Action item:
Check each line of the listing for the word "computer" and report the ones that have it.

Task data:
::::

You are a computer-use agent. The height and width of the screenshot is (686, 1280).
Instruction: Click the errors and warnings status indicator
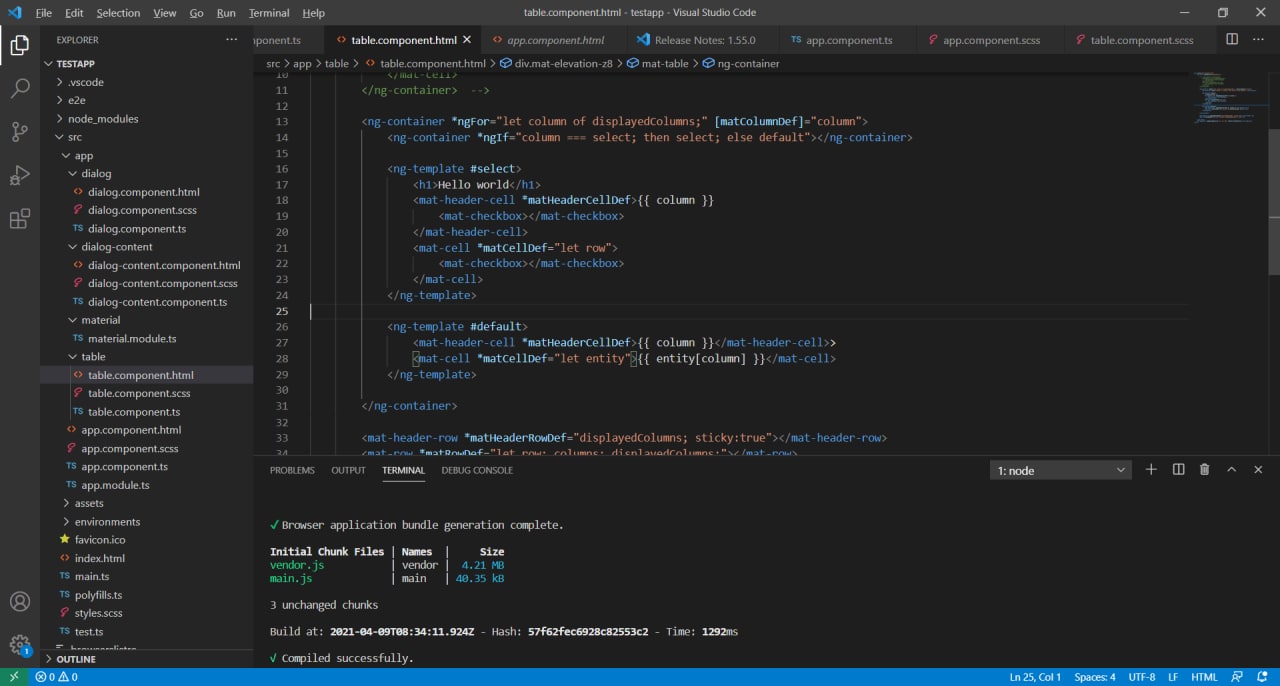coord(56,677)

::::

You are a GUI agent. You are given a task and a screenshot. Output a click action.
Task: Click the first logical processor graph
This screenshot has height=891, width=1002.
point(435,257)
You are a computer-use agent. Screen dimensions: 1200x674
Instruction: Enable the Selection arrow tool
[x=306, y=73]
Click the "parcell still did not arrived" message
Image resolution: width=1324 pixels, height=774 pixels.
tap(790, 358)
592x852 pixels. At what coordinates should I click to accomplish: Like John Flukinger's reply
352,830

::::

Answer for this exercise:
You are a computer-use agent. The height and width of the screenshot is (686, 1280).
You are a computer-use agent. Screen dimensions: 1200x674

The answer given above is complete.